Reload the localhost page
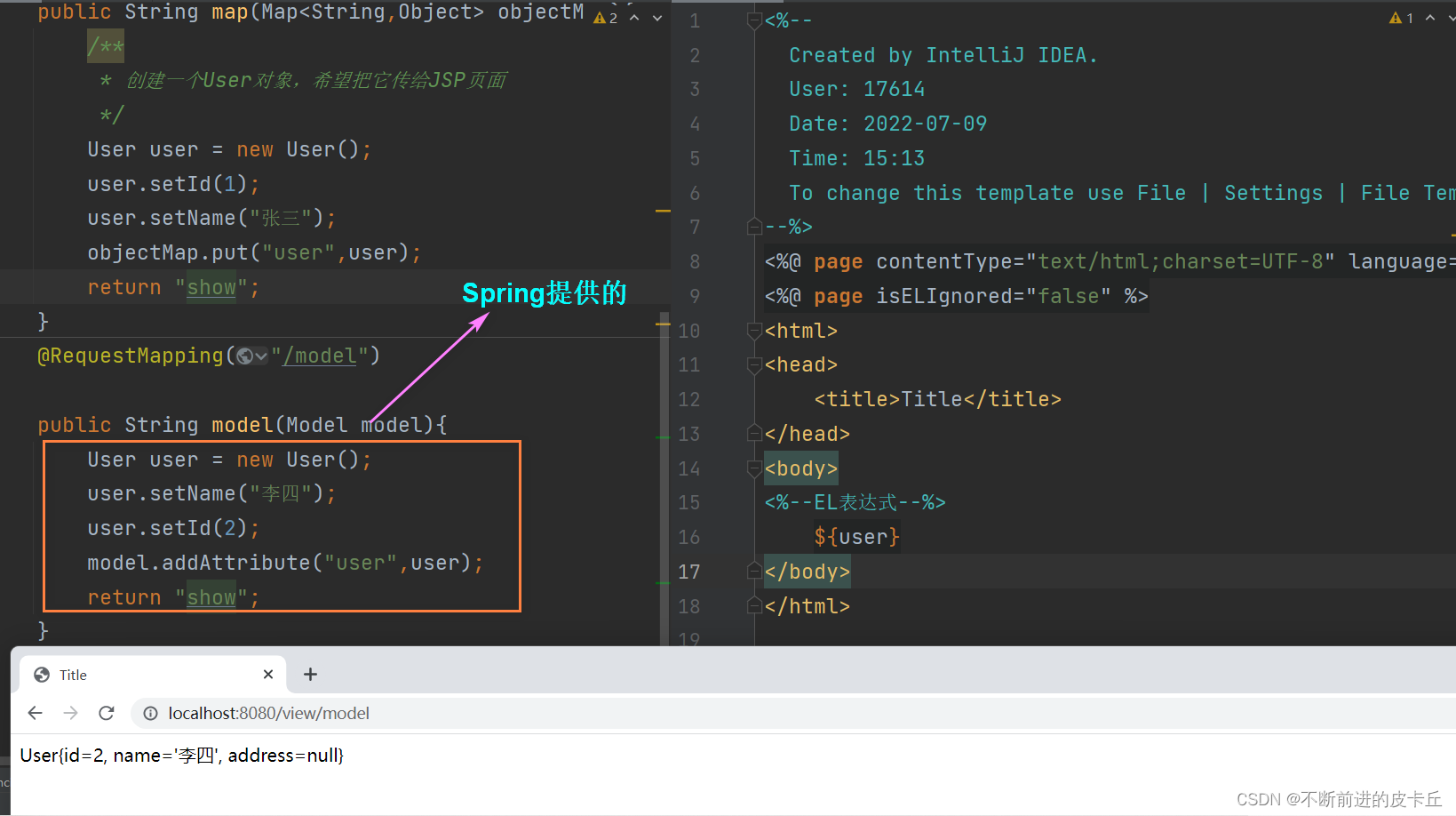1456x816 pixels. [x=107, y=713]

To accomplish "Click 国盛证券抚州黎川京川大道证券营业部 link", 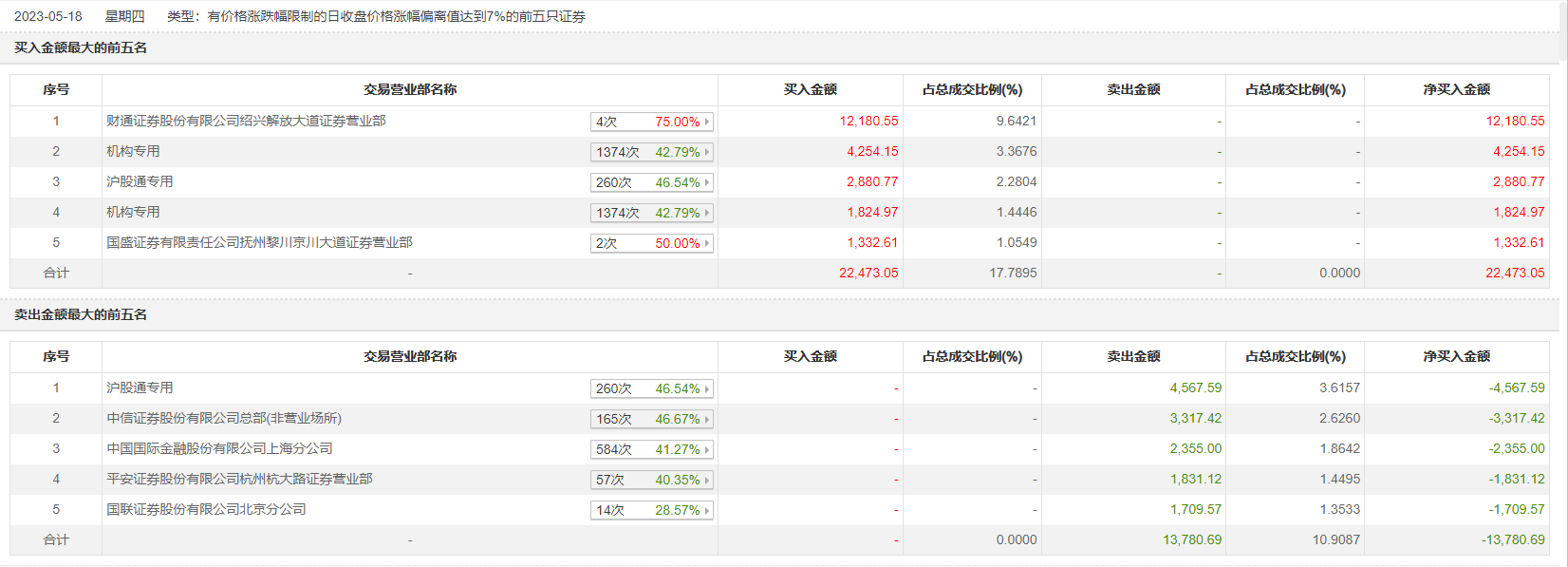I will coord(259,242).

==

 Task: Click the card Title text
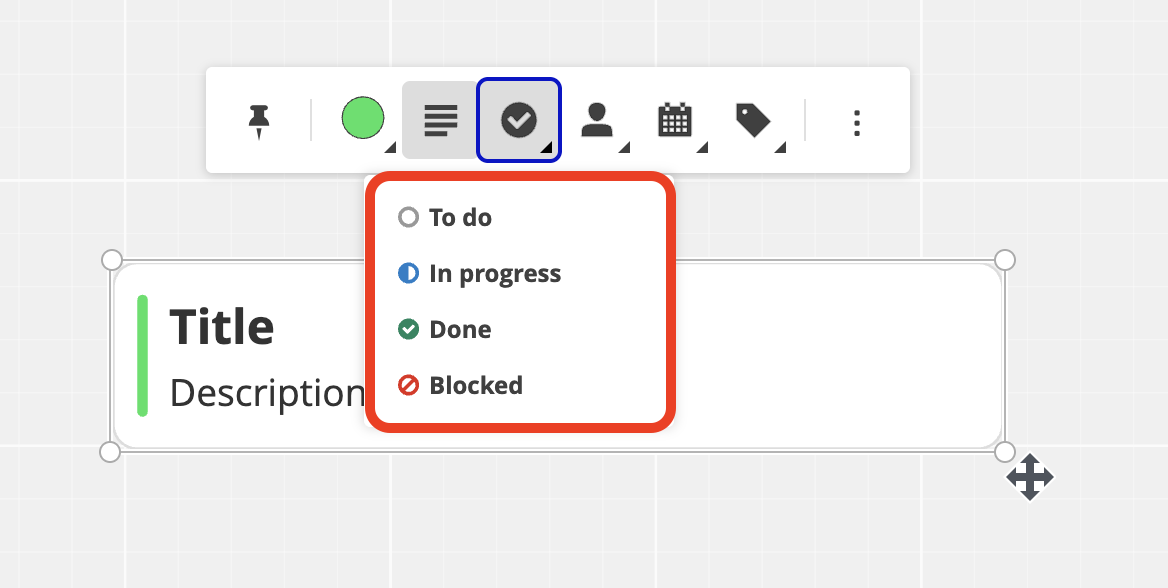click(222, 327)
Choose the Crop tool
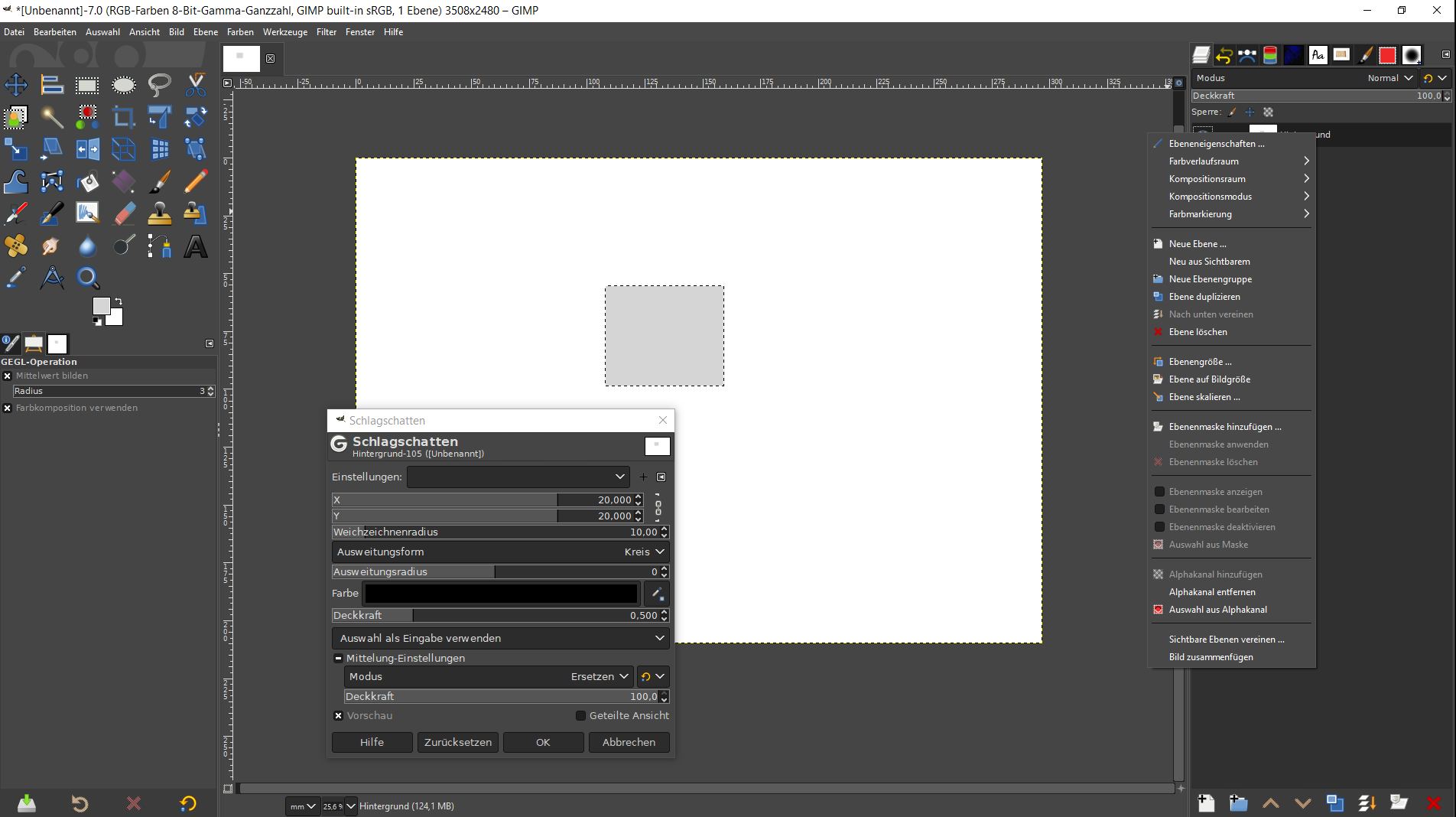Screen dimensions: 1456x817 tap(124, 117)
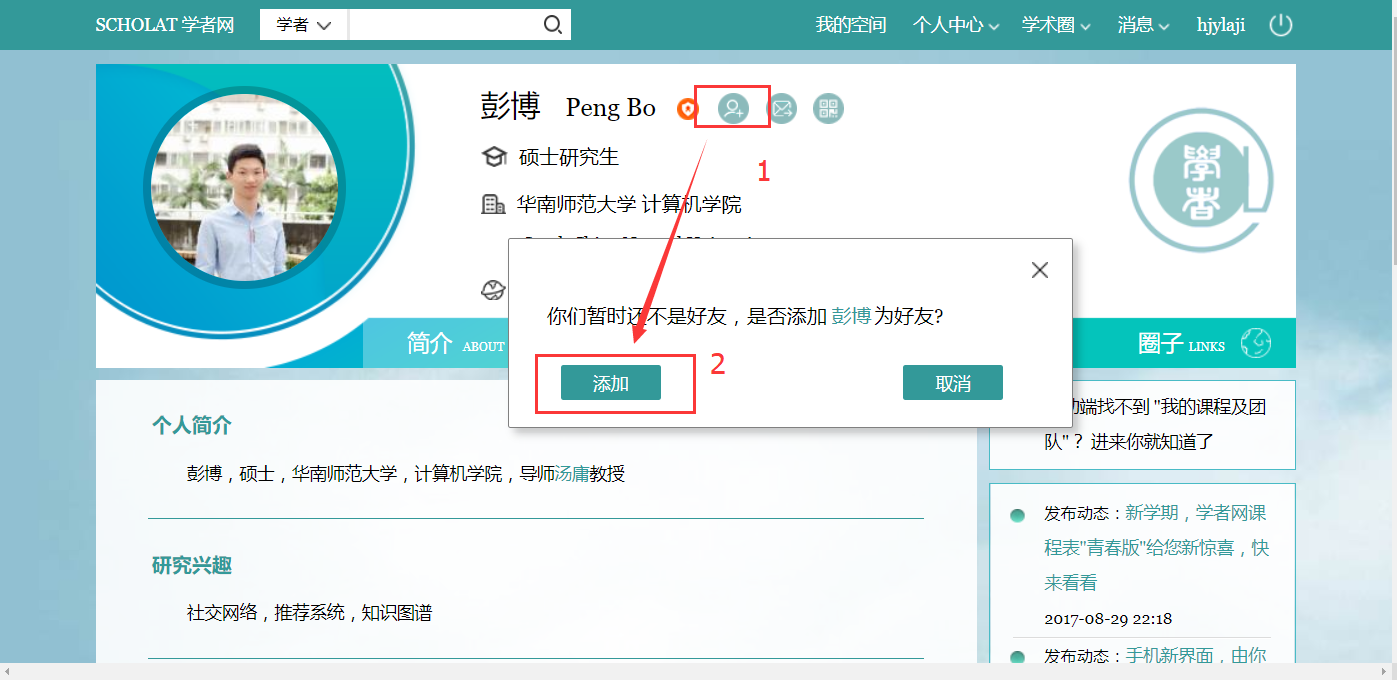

* * *

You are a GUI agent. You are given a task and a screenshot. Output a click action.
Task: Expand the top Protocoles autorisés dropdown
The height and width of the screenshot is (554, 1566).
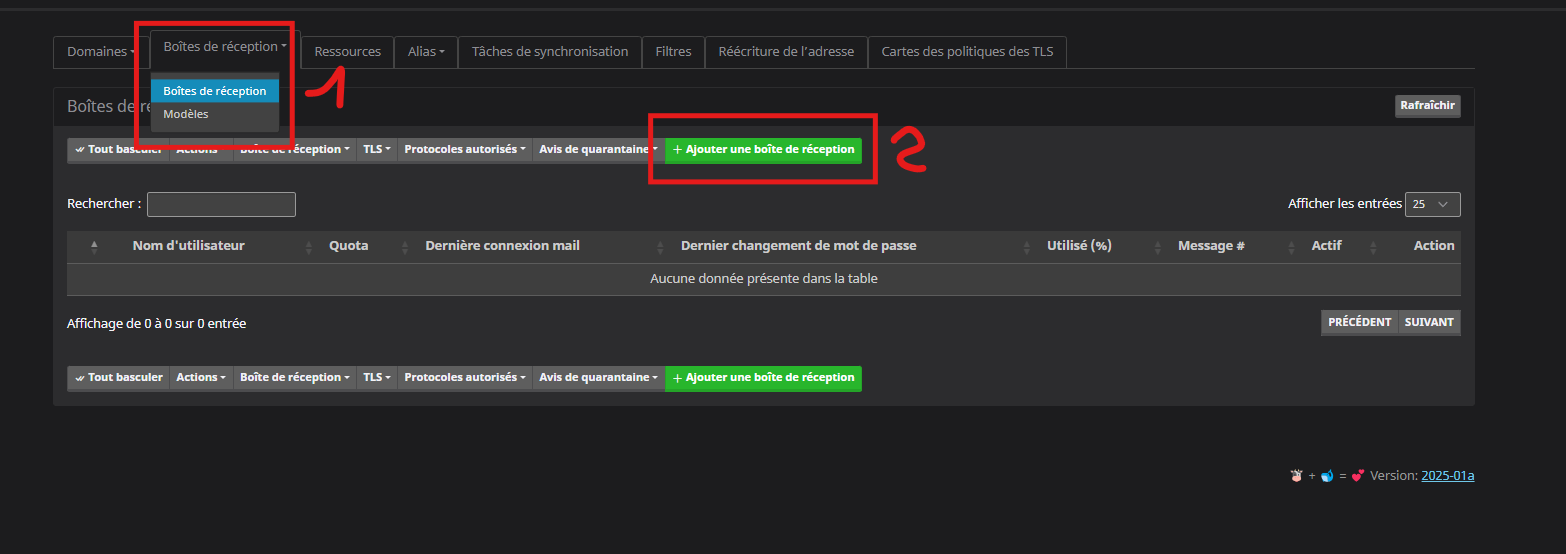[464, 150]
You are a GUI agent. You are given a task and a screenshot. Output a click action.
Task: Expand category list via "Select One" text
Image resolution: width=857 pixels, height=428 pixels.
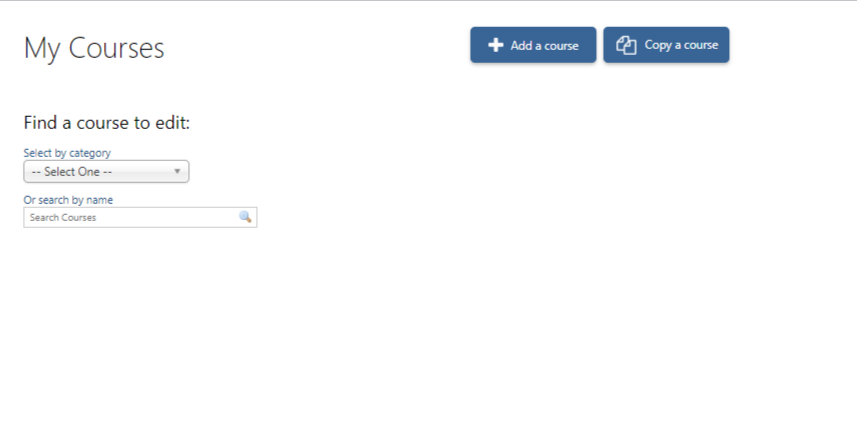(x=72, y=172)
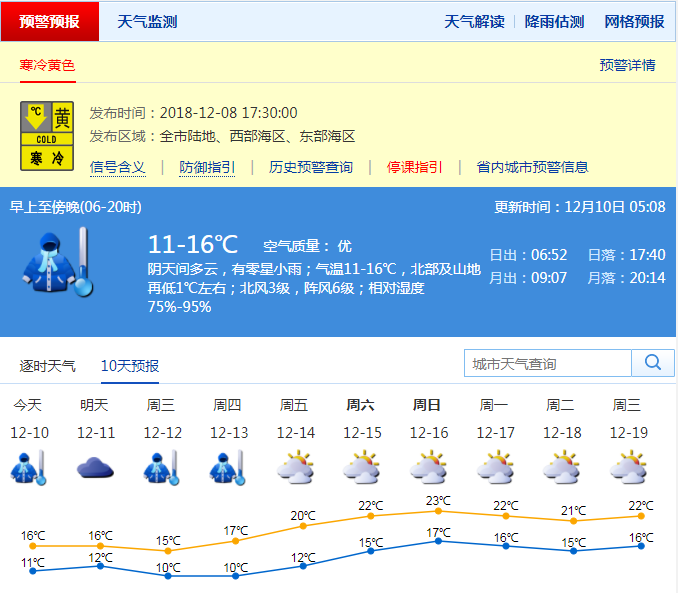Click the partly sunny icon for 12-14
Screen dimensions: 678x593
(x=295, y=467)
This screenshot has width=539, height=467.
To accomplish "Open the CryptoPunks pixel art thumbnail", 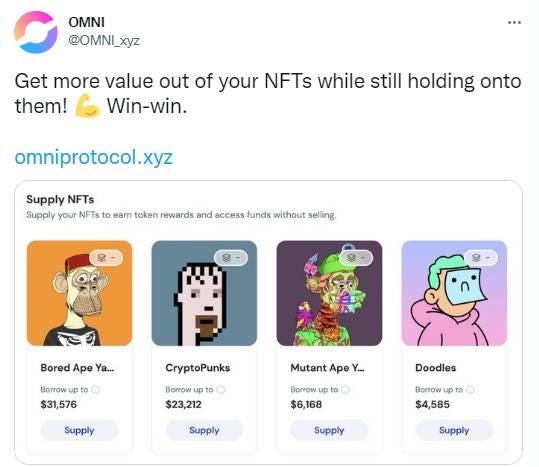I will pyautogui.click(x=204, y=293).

Task to complete: Copy each line containing the word "Expand" from the data.

Written solution:
Task: Expand the top Protocoles autorisés dropdown
Task: Expand category list via "Select One" text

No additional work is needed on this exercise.